■ DATA UNDER STUDY ■
....................
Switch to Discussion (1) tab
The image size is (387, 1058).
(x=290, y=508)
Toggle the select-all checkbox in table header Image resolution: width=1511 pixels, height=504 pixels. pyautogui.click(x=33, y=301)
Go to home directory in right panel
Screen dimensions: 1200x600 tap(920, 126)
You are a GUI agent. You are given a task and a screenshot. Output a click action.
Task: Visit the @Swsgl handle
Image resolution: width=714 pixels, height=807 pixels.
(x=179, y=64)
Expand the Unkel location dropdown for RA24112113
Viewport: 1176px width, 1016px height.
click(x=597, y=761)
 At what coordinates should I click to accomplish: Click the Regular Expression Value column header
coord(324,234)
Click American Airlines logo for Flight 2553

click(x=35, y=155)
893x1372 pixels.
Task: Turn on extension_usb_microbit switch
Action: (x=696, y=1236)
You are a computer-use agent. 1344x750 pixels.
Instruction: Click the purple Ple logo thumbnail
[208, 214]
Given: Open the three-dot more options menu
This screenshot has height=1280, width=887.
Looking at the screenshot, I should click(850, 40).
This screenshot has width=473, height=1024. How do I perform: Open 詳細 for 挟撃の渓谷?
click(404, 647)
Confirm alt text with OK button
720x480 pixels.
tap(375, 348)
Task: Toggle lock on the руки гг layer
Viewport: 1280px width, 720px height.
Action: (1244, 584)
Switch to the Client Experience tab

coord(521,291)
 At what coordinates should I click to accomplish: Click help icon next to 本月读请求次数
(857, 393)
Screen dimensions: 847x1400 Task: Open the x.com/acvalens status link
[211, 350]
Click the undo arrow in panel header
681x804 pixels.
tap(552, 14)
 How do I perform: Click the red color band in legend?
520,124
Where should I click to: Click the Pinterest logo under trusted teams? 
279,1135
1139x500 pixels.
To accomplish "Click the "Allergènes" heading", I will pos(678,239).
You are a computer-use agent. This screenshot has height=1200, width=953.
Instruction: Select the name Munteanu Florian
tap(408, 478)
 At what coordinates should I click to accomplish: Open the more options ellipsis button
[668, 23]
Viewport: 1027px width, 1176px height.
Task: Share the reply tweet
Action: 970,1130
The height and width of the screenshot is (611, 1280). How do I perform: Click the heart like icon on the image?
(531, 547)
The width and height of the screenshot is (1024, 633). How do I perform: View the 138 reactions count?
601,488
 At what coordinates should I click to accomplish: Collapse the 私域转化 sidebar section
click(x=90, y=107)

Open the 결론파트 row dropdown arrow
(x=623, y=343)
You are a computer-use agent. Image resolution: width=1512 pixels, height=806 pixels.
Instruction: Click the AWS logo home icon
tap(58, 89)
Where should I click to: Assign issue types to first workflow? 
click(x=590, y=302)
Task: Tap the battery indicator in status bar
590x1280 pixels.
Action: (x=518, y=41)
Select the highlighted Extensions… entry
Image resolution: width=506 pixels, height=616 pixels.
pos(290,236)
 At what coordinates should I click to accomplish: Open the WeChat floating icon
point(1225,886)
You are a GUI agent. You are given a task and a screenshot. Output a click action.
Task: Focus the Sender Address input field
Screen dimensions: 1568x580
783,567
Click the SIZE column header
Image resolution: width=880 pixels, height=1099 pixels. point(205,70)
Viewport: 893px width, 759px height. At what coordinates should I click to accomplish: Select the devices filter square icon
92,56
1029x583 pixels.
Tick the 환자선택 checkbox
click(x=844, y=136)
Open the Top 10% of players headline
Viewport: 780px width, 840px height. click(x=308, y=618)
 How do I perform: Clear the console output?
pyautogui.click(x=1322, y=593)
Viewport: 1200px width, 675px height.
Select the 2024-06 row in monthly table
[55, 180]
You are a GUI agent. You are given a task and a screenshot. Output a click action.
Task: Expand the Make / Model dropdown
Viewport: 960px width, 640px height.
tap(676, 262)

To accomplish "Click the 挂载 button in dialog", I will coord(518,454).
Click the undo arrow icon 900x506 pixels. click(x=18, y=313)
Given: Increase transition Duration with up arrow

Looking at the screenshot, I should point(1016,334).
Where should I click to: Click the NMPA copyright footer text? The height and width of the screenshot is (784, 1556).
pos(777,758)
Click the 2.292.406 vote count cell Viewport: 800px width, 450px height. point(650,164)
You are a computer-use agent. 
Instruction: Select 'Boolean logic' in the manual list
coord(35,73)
....................
Transcribe all of the data exactly, leaving no line out.

Switch to Discussion (1) tab
The image size is (387, 1058).
(x=290, y=508)
Toggle the select-all checkbox in table header Image resolution: width=1511 pixels, height=504 pixels. pyautogui.click(x=33, y=301)
Go to home directory in right panel
Screen dimensions: 1200x600 tap(920, 126)
You are a GUI agent. You are given a task and a screenshot. Output a click action.
Task: Visit the @Swsgl handle
Image resolution: width=714 pixels, height=807 pixels.
(x=179, y=64)
Expand the Unkel location dropdown for RA24112113
Viewport: 1176px width, 1016px height.
click(x=597, y=761)
 At what coordinates should I click to accomplish: Click the Regular Expression Value column header
coord(324,234)
Click American Airlines logo for Flight 2553

click(x=35, y=155)
893x1372 pixels.
Task: Turn on extension_usb_microbit switch
Action: (x=696, y=1236)
You are a computer-use agent. 1344x750 pixels.
Instruction: Click the purple Ple logo thumbnail
[208, 214]
Given: Open the three-dot more options menu
This screenshot has height=1280, width=887.
Looking at the screenshot, I should click(850, 40).
This screenshot has width=473, height=1024. How do I perform: Open 詳細 for 挟撃の渓谷?
click(404, 647)
Confirm alt text with OK button
720x480 pixels.
tap(375, 348)
Task: Toggle lock on the руки гг layer
Viewport: 1280px width, 720px height.
Action: (1244, 584)
Switch to the Client Experience tab

coord(521,291)
 At what coordinates should I click to accomplish: Click help icon next to 本月读请求次数
(857, 393)
Screen dimensions: 847x1400 Task: Open the x.com/acvalens status link
[211, 350]
Click the undo arrow in panel header
681x804 pixels.
tap(552, 14)
 How do I perform: Click the red color band in legend?
520,124
Where should I click to: Click the Pinterest logo under trusted teams? 
279,1135
1139x500 pixels.
To accomplish "Click the "Allergènes" heading", I will pos(678,239).
You are a computer-use agent. This screenshot has height=1200, width=953.
Instruction: Select the name Munteanu Florian
tap(408, 478)
 At what coordinates should I click to accomplish: Open the more options ellipsis button
[668, 23]
Viewport: 1027px width, 1176px height.
Task: Share the reply tweet
Action: 970,1130
The height and width of the screenshot is (611, 1280). How do I perform: Click the heart like icon on the image?
(531, 547)
The width and height of the screenshot is (1024, 633). How do I perform: View the 138 reactions count?
601,488
 At what coordinates should I click to accomplish: Collapse the 私域转化 sidebar section
click(x=90, y=107)

Open the 결론파트 row dropdown arrow
(x=623, y=343)
You are a computer-use agent. Image resolution: width=1512 pixels, height=806 pixels.
Instruction: Click the AWS logo home icon
tap(58, 89)
Where should I click to: Assign issue types to first workflow? 
click(x=590, y=302)
Task: Tap the battery indicator in status bar
590x1280 pixels.
Action: (x=518, y=41)
Select the highlighted Extensions… entry
Image resolution: width=506 pixels, height=616 pixels.
pos(290,236)
 At what coordinates should I click to accomplish: Open the WeChat floating icon
point(1225,886)
You are a GUI agent. You are given a task and a screenshot. Output a click action.
Task: Focus the Sender Address input field
Screen dimensions: 1568x580
783,567
Click the SIZE column header
Image resolution: width=880 pixels, height=1099 pixels. point(205,70)
Viewport: 893px width, 759px height. At what coordinates should I click to accomplish: Select the devices filter square icon
92,56
1029x583 pixels.
Tick the 환자선택 checkbox
click(x=844, y=136)
Open the Top 10% of players headline
Viewport: 780px width, 840px height. click(x=308, y=618)
 How do I perform: Clear the console output?
pyautogui.click(x=1322, y=593)
Viewport: 1200px width, 675px height.
Select the 2024-06 row in monthly table
[55, 180]
You are a GUI agent. You are given a task and a screenshot. Output a click action.
Task: Expand the Make / Model dropdown
Viewport: 960px width, 640px height.
tap(676, 262)

To accomplish "Click the 挂载 button in dialog", I will coord(518,454).
Click the undo arrow icon 900x506 pixels. click(x=18, y=313)
Given: Increase transition Duration with up arrow

Looking at the screenshot, I should point(1016,334).
Where should I click to: Click the NMPA copyright footer text? The height and width of the screenshot is (784, 1556).
pos(777,758)
Click the 2.292.406 vote count cell Viewport: 800px width, 450px height. point(650,164)
You are a computer-use agent. 
Instruction: Select 'Boolean logic' in the manual list
coord(35,73)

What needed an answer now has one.